Invisible Barrier Wards Off Metal Corrosion
A coating so thin it is invisible to the human eye has been shown to make copper nearly 100 times more resistant to corrosion, creating potential for metal protection even in harsh environments.
In a paper published in the September issue of Carbon, researchers from Monash University and Rice University say their findings could mean changes in the development of anti-corrosion coatings using extremely thin graphene films. Graphene is a microscopically thin layer of carbon atoms. It is already in use in such things as smartphone screens, and it is attracting research attention for its possibilities as a means of increasing metal’s resistance to corrosion.
According to Dr. Parama Banerjee, who performed most of the experiments for the study, graphene exhibits good mechanical properties. For instance, the polymer coatings often used on metals can be scratched, compromising their protective ability. But the invisible layer of graphene — although it changes neither the feel nor the appearance of the metal — is much harder to damage.

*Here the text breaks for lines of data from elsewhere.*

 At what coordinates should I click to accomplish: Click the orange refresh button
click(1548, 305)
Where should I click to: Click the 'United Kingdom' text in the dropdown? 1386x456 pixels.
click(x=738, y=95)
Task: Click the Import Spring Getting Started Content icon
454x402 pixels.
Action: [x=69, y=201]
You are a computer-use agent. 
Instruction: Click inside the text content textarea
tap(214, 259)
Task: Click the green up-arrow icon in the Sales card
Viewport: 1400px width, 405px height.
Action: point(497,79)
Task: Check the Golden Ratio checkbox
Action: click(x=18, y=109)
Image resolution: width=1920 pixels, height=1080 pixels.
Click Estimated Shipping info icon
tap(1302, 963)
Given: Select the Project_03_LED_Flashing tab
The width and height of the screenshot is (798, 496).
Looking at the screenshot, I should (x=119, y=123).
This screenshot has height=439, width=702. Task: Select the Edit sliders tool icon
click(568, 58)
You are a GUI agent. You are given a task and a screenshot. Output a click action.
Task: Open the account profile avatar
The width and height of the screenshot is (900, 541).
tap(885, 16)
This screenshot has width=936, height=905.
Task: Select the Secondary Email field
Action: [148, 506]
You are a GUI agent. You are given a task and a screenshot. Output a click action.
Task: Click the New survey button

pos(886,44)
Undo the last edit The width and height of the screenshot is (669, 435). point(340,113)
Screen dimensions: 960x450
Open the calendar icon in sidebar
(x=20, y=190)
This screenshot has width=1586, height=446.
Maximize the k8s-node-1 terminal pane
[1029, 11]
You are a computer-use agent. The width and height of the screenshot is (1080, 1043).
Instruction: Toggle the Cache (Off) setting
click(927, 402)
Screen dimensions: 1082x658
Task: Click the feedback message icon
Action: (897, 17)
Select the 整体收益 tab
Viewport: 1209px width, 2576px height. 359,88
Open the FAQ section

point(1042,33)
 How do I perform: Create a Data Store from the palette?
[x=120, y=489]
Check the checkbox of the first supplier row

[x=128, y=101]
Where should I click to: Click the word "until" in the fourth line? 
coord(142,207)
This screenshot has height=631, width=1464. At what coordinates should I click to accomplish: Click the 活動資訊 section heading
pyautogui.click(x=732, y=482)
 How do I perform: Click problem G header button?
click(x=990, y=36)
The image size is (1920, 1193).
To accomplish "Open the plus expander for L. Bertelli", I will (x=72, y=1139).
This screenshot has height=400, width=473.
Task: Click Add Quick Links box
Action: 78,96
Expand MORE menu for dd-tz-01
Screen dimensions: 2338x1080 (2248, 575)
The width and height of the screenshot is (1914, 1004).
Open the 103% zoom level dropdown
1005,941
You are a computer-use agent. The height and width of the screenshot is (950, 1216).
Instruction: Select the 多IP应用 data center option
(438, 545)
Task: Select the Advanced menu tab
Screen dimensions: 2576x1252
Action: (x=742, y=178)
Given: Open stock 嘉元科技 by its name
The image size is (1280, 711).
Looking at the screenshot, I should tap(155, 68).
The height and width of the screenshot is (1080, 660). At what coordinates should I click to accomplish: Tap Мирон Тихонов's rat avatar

The researchers applied the graphene to copper at temperatures between ~1,470 and 1,650°F (800 and 900°C) using chemical vapor deposition, and tested it in saline water. Initial experiments were confined to copper, but Dr. Banerjee said research was already under way on using the same technique with other metals.
According to researchers, graphene could be used in applications where metal is used and at risk for corrosion.